By    |   Tuesday, 10 November 2015 09:00 AM

The U.S. higher education system can be added to the unstable bubbles that have threatened the economy in the past 15 years.

Mohamed El-Erian, chief economic adviser at Allianz and former CEO of Pimco, warns of the potentially devastating effects of a U.S. education system that leaves students ill-prepared for the work force and buried under mountains of debt.

“The return on investment in education is falling, because the economy is growing slowly and changing rapidly, making it difficult for some graduates to secure employment that takes advantage of their knowledge and skills,” he writes for Project Syndicate. “Universities are often slow to adapt their curricula to the economy’s needs, while new technologies and business models are exacerbating the winner-take-all phenomenon.”

Student debt has tripled in the past 10 years to more than $1.3 trillion, with more than half of it being held by households that half a net worth of less than $8,500. Still, a college education is necessary to improve the chances of getting a job – 2.5 percent of college graduates is unemployed, compared with 7.4 percent of people without a high-school diploma.

“What policymakers must determine is how to invest in education in ways that maximize these benefits, without creating new risks,” El-Erian writes. “U.S. politicians need to take full responsibility for economic governance, seeking not only to boost growth, but also to avert a reduction in long-term growth potential.”
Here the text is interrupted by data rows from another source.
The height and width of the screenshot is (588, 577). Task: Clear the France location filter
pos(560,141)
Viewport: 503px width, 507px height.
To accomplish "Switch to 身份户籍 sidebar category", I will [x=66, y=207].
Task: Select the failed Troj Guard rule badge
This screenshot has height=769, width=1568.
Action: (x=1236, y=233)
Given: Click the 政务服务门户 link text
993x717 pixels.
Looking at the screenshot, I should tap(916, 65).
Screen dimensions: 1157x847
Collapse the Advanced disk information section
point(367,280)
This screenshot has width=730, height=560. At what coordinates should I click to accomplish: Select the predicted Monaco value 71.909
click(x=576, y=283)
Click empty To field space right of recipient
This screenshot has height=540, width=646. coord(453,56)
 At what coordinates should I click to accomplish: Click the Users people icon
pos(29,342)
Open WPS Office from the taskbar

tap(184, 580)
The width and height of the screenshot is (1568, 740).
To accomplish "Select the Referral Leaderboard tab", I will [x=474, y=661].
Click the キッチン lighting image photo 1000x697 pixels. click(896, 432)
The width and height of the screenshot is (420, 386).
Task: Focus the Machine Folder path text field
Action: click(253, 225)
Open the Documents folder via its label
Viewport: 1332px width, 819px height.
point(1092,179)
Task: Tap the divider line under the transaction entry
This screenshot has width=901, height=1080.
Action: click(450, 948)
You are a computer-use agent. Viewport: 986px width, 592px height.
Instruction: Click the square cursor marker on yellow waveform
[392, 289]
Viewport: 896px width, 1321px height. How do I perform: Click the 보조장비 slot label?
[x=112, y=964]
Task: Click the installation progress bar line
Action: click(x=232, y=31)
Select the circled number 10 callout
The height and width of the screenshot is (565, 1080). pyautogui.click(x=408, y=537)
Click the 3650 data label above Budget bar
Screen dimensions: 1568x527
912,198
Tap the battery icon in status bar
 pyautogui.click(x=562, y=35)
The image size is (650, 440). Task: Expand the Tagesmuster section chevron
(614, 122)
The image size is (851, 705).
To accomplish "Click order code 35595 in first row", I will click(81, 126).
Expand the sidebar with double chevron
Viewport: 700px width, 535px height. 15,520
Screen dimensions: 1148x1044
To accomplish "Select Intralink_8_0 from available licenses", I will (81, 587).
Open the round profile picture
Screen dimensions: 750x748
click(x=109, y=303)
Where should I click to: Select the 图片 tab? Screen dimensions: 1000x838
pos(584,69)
He said the Federal Reserve’s easy money policies have allowed lawmakers to avoid fiscal reforms that would help the economy grow. He recommended tax reform, tighter tuition controls and incentives to save for education.

“None of these measures will be easy,” he says. “But if implementation continues to lag behind realities on the ground, the challenges will be far greater down the road.”
Student debt is holding back millennials from buying homes and spending on furnishing them. Households with student debt of $25,000 to $50,000 are less likely to own their own homes than people with smaller financial burdens, according Goldman Sachs Group Inc.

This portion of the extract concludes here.